RBC is launching two Guaranteed Investment Certificate (GIC) products with one based firmly on ESG principles. Specifically, the bank is rolling out the RBC ESG Market-Linked GIC and RBC North American MarketSmart GIC.
The ESG-focused GIC is purpose-built for Canadians who want their investments to help make a difference in the world. Meantime, the North American GIC is linked to a basket of 20 stocks designed to help clients diversify their portfolios.
RBC’s Flora Do discusses the product launches with RBI editor Douglas Blakey
Moreover, the GIC’s guarantee investors’ principal sum invested, while providing potential to gain from market returns.
Both new products were developed through a partnership between RBC Capital Markets and the GIC business within the retail bank. As a result, RBC is leveraging their respective areas of market expertise and product knowledge.
Global index of environmentally and socially responsible organisations
The RBC ESG Market-Linked GIC represents a first for the bank. This ESG GIC is linked to a global index of environmentally and socially responsible organisations. All firms selected for inclusion must first pass a set of rigorous ESG standards. Metrics include low carbon impact and strong financial health.
The RBC North American MarketSmart GIC is the first GIC of its kind at RBC to track the performance of a customised basket of stocks in 20 North American companies. This select basket brings investors the opportunity to invest in some of North America’s largest and most recognised organisations.
Examples included Bell, Coca-Cola, Pfizer, Johnson & Johnson, Canada’s Big Five banks and McDonald’s.

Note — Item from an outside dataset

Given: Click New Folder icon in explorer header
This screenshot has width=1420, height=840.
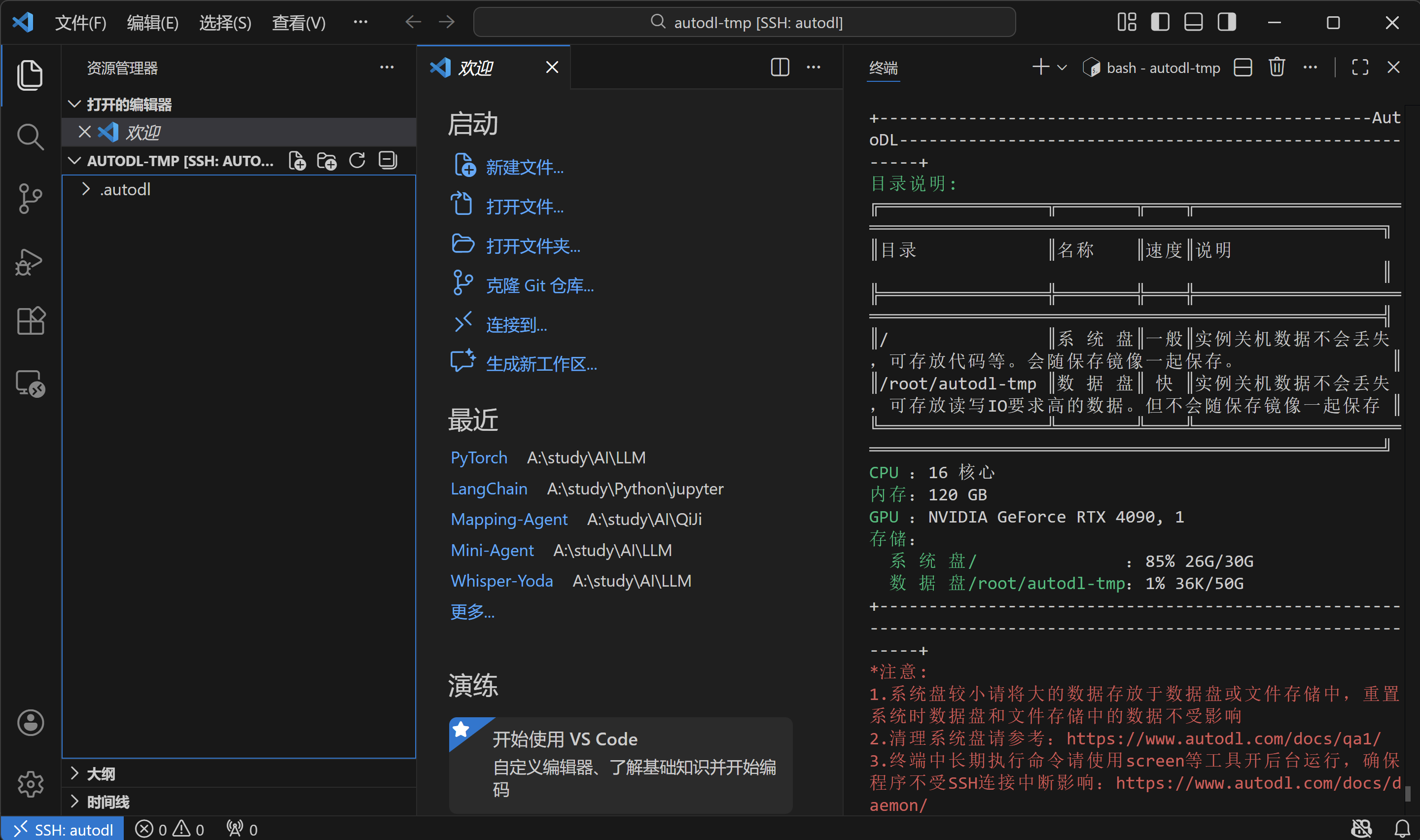Looking at the screenshot, I should click(326, 161).
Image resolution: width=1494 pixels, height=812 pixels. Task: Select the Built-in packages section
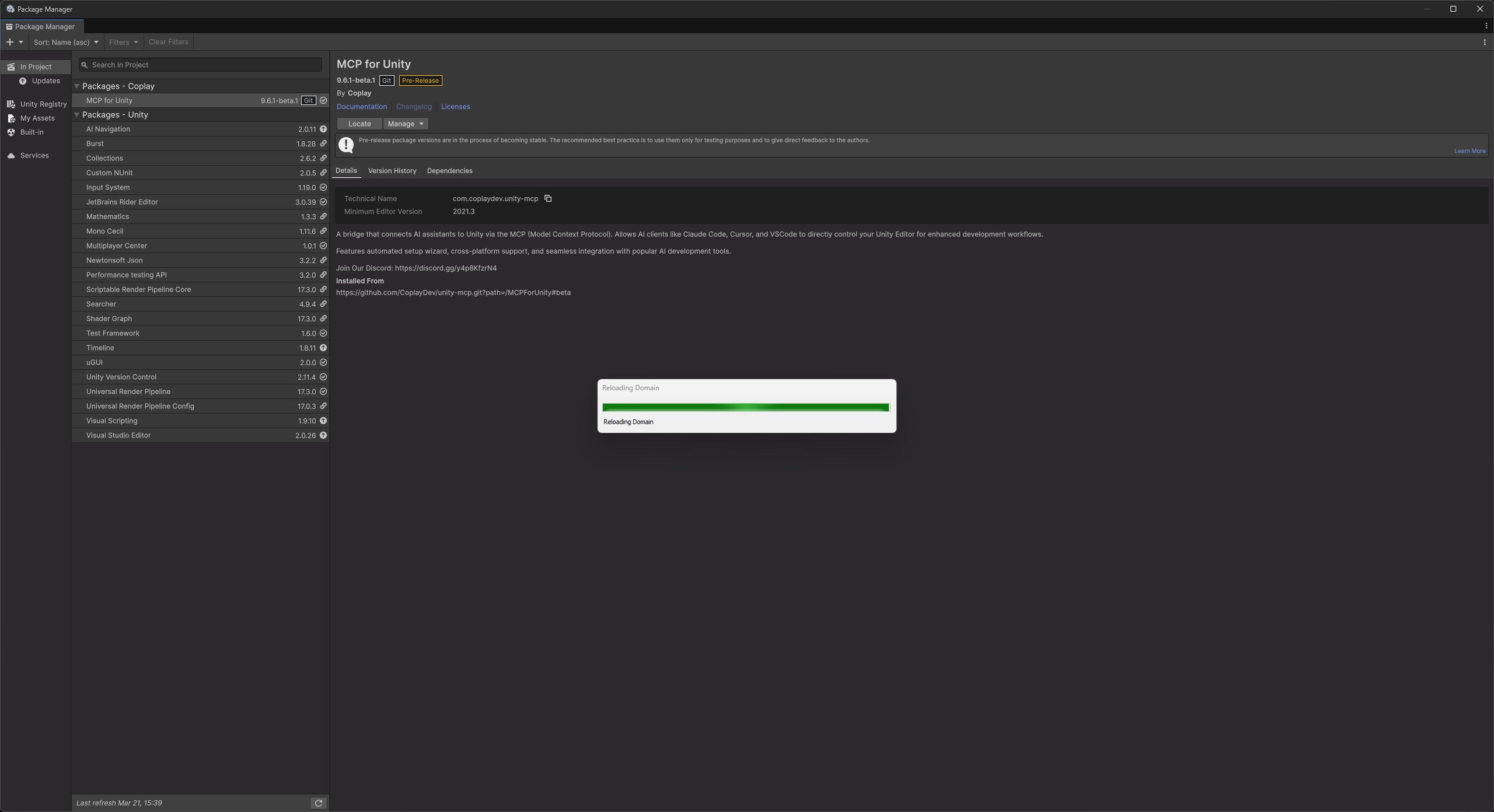pyautogui.click(x=32, y=132)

Flora Do, VP Term Investments & Savings, RBC tells RBI: “We know investors are looking for higher yields. This is particularly so in a low interest rate environment – while minimising risk. Both of these new GICs help make that possible.
Meeting consumer demand for socially responsible investment
“In recent years, we’ve also seen a growing focus on looking beyond a company’s balance sheet when making investment decisions. ESG investing is a strategy for anyone who values the added layers of analysis in assessing a company’s outlook. And wants to take ESG factors into account when making their investment decisions.”

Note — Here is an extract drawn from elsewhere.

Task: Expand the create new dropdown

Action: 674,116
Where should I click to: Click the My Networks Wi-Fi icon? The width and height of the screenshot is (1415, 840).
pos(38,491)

As with traditional GICs, an investor’s initial investment in these two new products is 100% guaranteed. Unlike traditional GICs, both are linked to market performance. This means investors benefit from potential gains from stock market returns. There are no minimum or maximum returns for clients investing in the RBC ESG Market-Linked GIC. There is a maximum cap, with a guaranteed minimum return, for investors in the RBC North American MarketSmart GIC.
“For those who want the opportunity to diversify by investing in a market that has historically outperformed other developed regions around the world, our North American basket provides just that,” adds Do. “Both our new GICs are for investors who want the potential to earn higher returns than those offered by traditional GICs, with the security of having their principal completely protected.”
RBC ESG Market Linked ESG AT-A-GLANCE
- Term length: Terms of 4 and 6 years (non-redeemable and non-transferable);
- Minimum deposit: $1,000;
- Underlying investment: MSCI World ESG Quality Select Low Volatility Index;
- Eligible plans/accounts: RRSPs, TFSAs, RESPs, RDSPs, non-registered Investment Accounts.
- Returns: Variable; calculated using a pre-determined formula; paid at maturity. Investors can fully benefit from the index’s growth, with no minimum or maximum rates of return.
RBC North American MarketSmart GIC AT-A-GLANCE
- Term length: Terms of 2, 3 and 5 years (non-redeemable and non-transferable
- Minimum deposit: $1,000
- Underlying investment: equally-weighted investment in 20 hand-picked North America stocks
- Eligible plans/accounts: RRSPs, TFSAs, RESPs, RDSPs, RRIFs, non-registered Investment Accounts
- Returns: variable; adjusted to a guaranteed minimum or maximum return; paid at maturity.
- Similar to other RBC MarketSmart GICs, if the basket of stocks performs well, the potential returns for investors increases as well. If the stocks underperform, the initial investment remains fully protected plus investors receive the guaranteed minimum rate of return.